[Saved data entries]
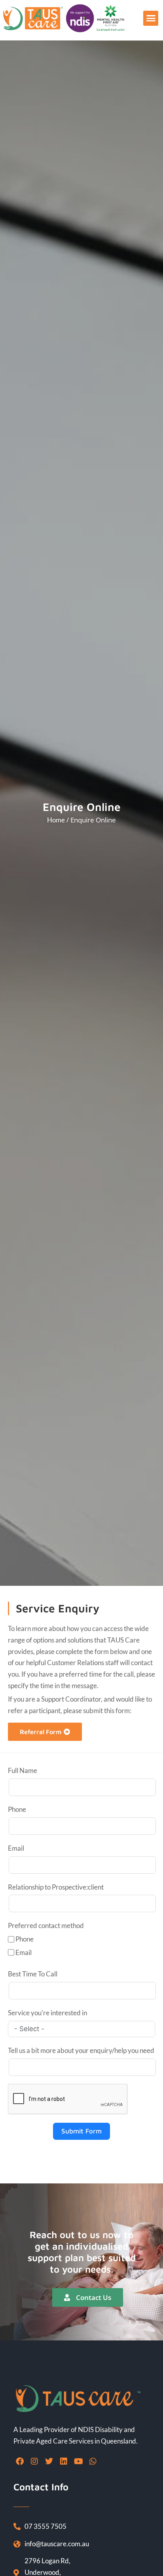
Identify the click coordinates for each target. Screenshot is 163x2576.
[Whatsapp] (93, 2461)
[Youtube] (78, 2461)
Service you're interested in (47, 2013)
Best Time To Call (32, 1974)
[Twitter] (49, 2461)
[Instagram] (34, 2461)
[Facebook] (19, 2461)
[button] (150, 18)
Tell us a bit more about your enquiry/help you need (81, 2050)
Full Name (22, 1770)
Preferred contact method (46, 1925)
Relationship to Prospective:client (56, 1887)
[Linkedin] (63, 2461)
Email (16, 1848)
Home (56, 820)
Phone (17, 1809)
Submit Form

---

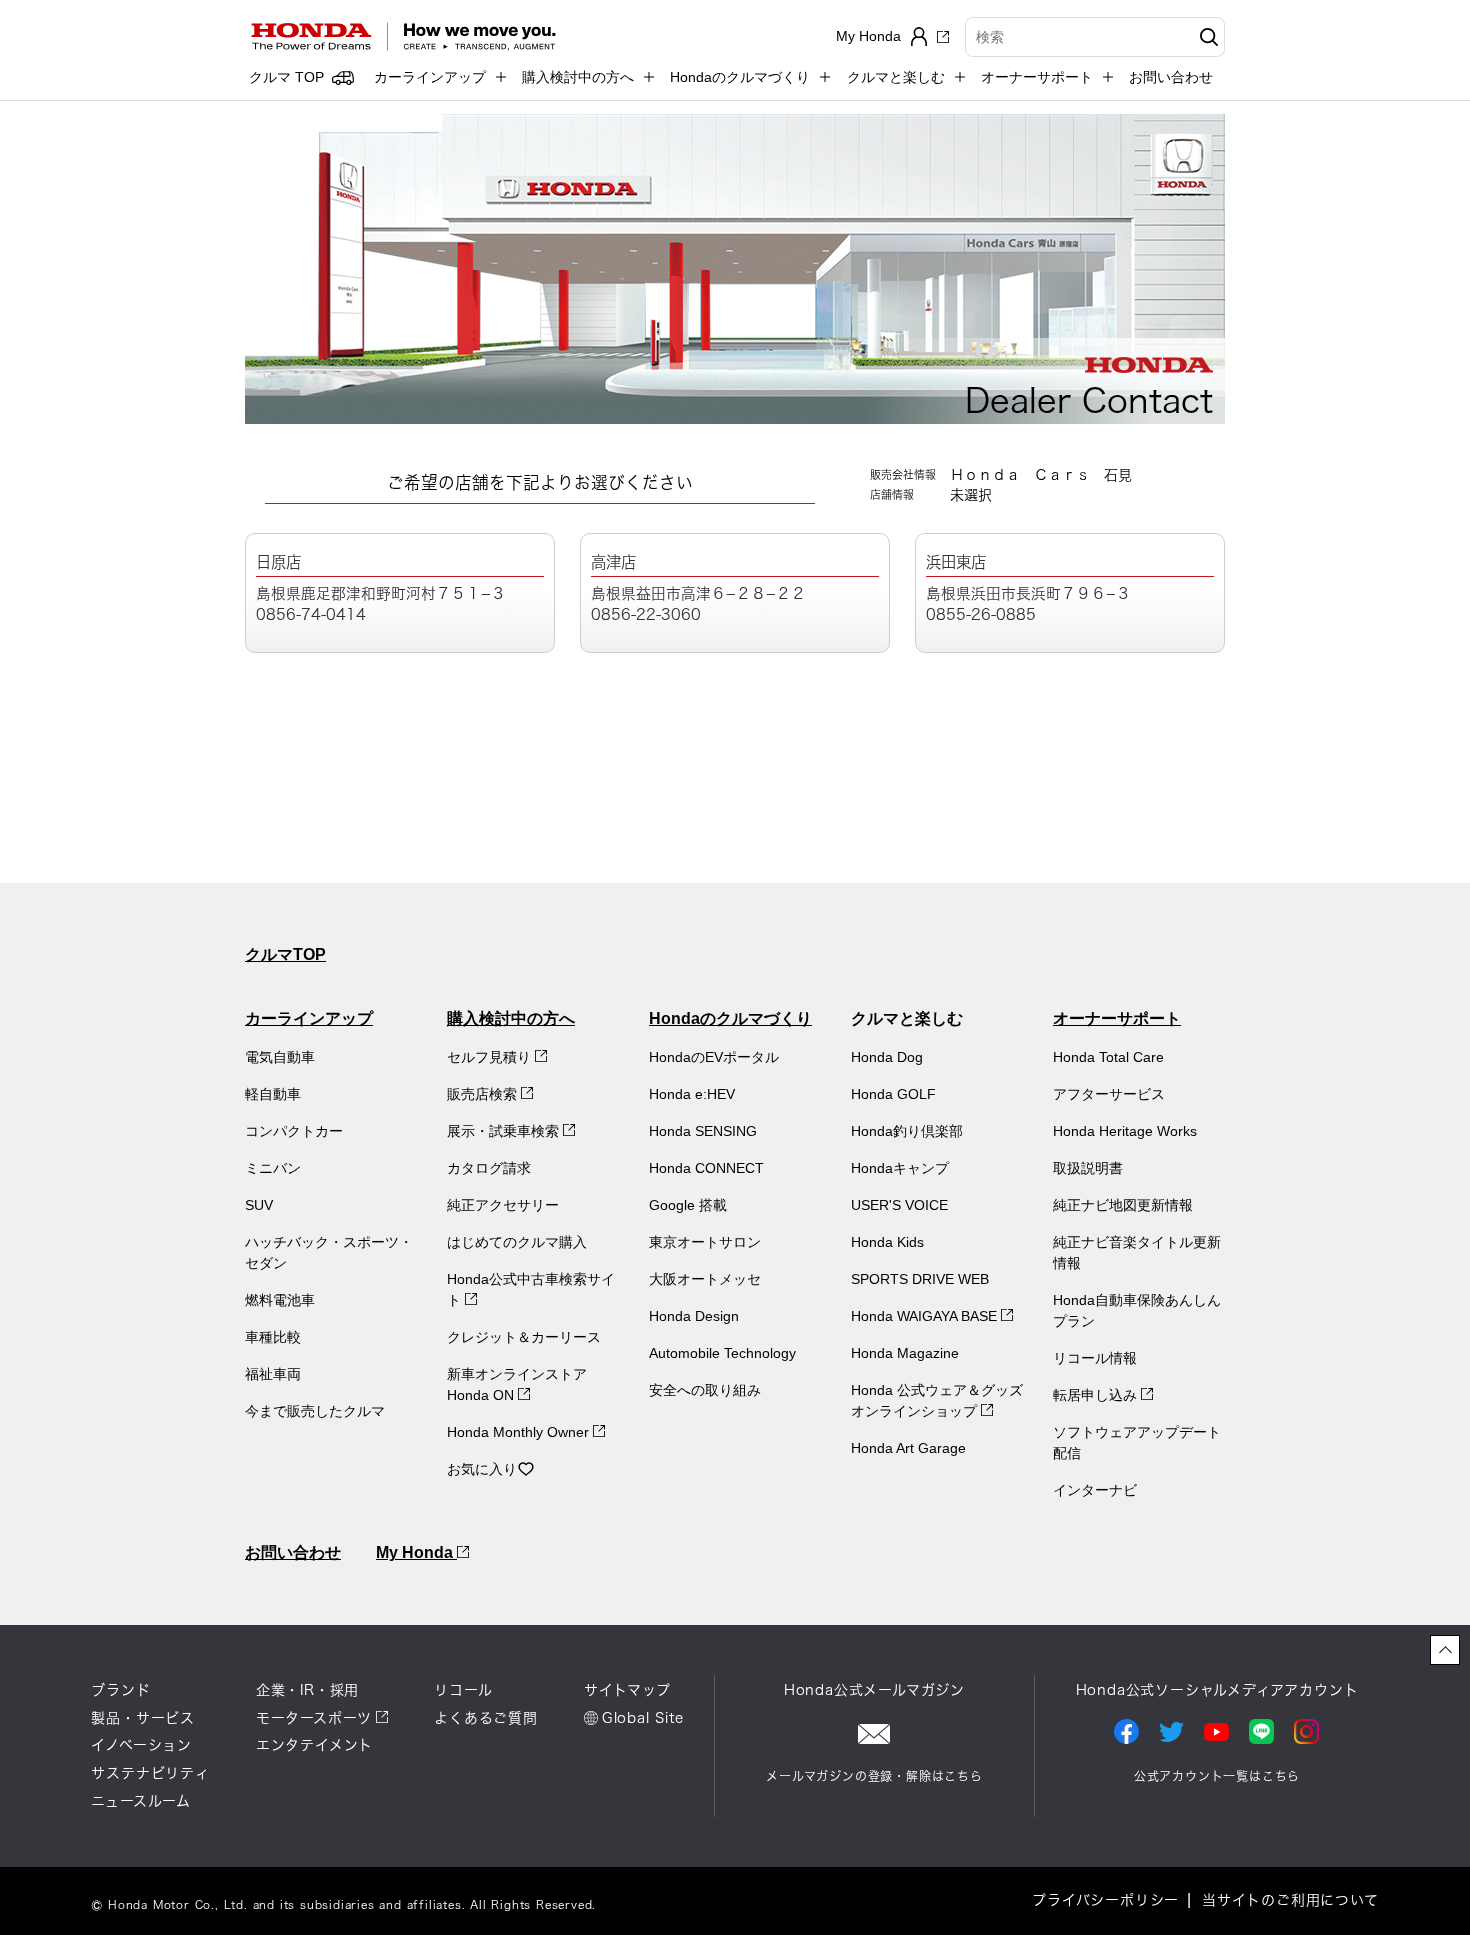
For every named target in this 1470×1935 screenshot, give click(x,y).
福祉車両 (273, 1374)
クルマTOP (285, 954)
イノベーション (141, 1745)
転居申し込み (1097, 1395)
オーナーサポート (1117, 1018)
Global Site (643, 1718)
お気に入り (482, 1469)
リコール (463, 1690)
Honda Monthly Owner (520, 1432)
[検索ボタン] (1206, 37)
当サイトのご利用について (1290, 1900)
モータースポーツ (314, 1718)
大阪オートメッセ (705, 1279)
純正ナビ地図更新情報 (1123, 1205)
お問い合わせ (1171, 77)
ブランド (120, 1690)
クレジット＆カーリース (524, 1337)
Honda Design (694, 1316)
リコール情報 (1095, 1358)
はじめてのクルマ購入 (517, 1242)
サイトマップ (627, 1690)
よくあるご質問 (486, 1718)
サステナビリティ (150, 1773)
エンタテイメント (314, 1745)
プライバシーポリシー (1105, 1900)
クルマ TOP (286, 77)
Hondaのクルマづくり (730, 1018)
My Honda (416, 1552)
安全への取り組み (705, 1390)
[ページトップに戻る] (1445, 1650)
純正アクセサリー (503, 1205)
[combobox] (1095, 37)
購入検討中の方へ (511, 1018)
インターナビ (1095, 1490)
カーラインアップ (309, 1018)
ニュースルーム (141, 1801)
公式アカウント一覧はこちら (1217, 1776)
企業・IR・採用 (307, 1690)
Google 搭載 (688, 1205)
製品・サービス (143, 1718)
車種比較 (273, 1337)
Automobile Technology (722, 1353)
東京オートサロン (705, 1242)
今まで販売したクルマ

**Exercise objective:** The stretch of entries above that starts with the line containing "[Instagram] (34, 2461)" and goes on through the line containing "Submit Form" is to be transcribed exactly, and no other line is to be transcribed.

**Response to the exercise:**
[Instagram] (34, 2461)
[Facebook] (19, 2461)
[button] (150, 18)
Tell us a bit more about your enquiry/help you need (81, 2050)
Full Name (22, 1770)
Preferred contact method (46, 1925)
Relationship to Prospective:client (56, 1887)
[Linkedin] (63, 2461)
Email (16, 1848)
Home (56, 820)
Phone (17, 1809)
Submit Form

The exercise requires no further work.